Albert Costa e Giacomo Altoè sono i nuovi leader in solitaria dell’International GT Open. Grazie alla terza vittoria maturata in campionato nella gara-1 di Silverstone, segnata da due lunghi periodi di safety-car, la coppia della Lamborghini numero #63 conduce la classifica con sette punti di vantaggio nei confronti della McLaren del Teo Martin Motorsport di Henrique Chaves-Martin Kodrić, oggi quarti. Per la squadra svizzera è anche maturata una doppietta grazie al secondo posto di Mikael Grenier-Norbert Siedler, mentre Miguel Ramos-Fabrizio Crestani (SPS Mercedes) hanno completato il podio assoluto, con quattro marchi differenti rappresentati in top-4.

Jiatong Liang e Raffaele Giammaria (Ratón Racing by Target Lamborghini) colgono il secondo successo della stagione in Pro-Am, con la coppia portoghese Manuel Da Costa-Miguel Sardinha che festeggiano la prima affermazione in Am al volante della Mercedes AMG di Sports&You.

LA GARA – Al via, Altoé mantiene il vantaggio della pole position, mentre Saravia arrivando dalla seconda fila ha un perfetto avvio scalzando Siedler dalla piazza d’onore, con Kodrić, Ramos, Spinelli e Gonda ad inseguire. Primo colpo di scena l’uscita di Hahn a Maggots, mentre poco dopo a Stowe Schandroff si gira dopo un contatto con Wilkinson, coinvolgendo anche la Lamborghini di Ombra con Razak alla guida che rimane bloccata in sabbia. La Aston rientra ai box mentre viene mandata in pista la safety-car.

La neutralizzazione dura oltre 20 minuti e poco dopo la ripartenza si apre la pit-lane per il cambio pilota, con le strategie completamente stravolte. Alla ripartenza Altoè conduce su Saravia, Siedler, Kodric, Ramos, Spinelli e Gonda, anche se con il rientro ai box di Altoé, Saravia e Kodric, Siedler si ritrova leader, con l’Aston che dopo le riparazioni torna in gara con nove giri di ritardo.

Dopo i cambi, Costa conduce d’un soffio su Grenier, mentre con otto secondi di ritardo, Chaves conduce il gruppo degli inseguitori con Crestani, Rueda, Visser e Zampieri.

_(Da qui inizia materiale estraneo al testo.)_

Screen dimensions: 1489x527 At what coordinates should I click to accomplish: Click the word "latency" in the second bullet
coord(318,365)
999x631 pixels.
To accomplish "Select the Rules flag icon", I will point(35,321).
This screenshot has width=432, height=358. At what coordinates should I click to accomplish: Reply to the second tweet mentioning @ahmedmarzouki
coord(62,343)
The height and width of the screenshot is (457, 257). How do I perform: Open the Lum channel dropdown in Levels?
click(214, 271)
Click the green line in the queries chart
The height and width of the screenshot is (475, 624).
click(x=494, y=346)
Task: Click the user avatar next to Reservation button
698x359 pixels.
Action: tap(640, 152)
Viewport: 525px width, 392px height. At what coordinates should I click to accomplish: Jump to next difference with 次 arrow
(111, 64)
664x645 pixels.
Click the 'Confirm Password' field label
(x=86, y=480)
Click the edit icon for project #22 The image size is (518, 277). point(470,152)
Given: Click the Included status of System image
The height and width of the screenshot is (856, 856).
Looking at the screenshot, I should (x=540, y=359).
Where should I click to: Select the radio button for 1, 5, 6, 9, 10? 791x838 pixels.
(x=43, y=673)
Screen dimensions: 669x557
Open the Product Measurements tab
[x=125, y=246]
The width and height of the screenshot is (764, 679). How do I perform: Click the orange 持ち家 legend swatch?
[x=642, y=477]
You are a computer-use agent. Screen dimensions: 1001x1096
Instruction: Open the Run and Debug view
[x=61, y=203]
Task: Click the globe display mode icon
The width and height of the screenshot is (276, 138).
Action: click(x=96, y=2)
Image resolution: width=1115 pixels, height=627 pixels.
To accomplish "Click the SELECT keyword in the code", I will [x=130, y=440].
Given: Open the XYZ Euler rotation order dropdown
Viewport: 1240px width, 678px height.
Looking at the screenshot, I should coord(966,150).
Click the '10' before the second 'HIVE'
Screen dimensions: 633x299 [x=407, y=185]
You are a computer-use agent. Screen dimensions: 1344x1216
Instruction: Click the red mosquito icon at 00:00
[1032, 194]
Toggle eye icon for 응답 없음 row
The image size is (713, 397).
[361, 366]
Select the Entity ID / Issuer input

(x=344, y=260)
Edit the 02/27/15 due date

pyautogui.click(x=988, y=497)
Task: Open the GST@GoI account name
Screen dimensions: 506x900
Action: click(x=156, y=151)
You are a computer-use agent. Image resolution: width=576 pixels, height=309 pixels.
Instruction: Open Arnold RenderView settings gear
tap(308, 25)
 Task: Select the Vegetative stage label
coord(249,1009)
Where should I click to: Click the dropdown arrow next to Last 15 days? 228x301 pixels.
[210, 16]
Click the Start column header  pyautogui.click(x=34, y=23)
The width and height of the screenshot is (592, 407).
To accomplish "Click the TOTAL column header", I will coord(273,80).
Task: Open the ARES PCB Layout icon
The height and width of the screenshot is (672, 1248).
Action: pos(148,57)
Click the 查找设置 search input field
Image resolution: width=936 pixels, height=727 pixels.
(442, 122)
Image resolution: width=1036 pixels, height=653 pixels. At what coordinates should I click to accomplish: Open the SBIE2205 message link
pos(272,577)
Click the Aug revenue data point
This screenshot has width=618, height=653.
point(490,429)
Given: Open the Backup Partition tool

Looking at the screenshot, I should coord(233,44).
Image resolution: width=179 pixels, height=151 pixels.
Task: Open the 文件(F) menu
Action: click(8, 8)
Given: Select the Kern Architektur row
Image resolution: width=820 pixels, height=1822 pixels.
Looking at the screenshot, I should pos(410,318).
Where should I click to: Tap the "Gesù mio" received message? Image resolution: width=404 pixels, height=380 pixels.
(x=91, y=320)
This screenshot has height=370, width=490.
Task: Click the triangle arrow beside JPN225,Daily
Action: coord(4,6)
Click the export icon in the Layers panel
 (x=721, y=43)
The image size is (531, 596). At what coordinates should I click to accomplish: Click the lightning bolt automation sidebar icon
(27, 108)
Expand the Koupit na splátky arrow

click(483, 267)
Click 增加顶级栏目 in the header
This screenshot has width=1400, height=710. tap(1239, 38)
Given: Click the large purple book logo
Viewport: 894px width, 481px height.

La competizione viene però neutralizzata poco dopo per l’uscita di Roda alla 18° tornata, che dopo un’uscita di pista si ferma con la sua Mercedes in fumo. Le operazioni di ripristino per spargere il filler per assorbire l’olio in pista tra curva 5 e 6.

Alla ripartenza, Costa conduce su Granier, mentre Chaves e Crestani lottano per la terza posizione, che si risolve a favore della Mercedes al 21° passaggio. Seguono Rueda, Visser, Giammari e Tujula, mentre Turner e Zampieri tornano ai box. Non ci saranno particolari colpi di scena, se non la conquista della leadership di classe Am per Sardinha, dopo la penalizzazione di Cipriani per aver superato il limite di velocità in pit-lane.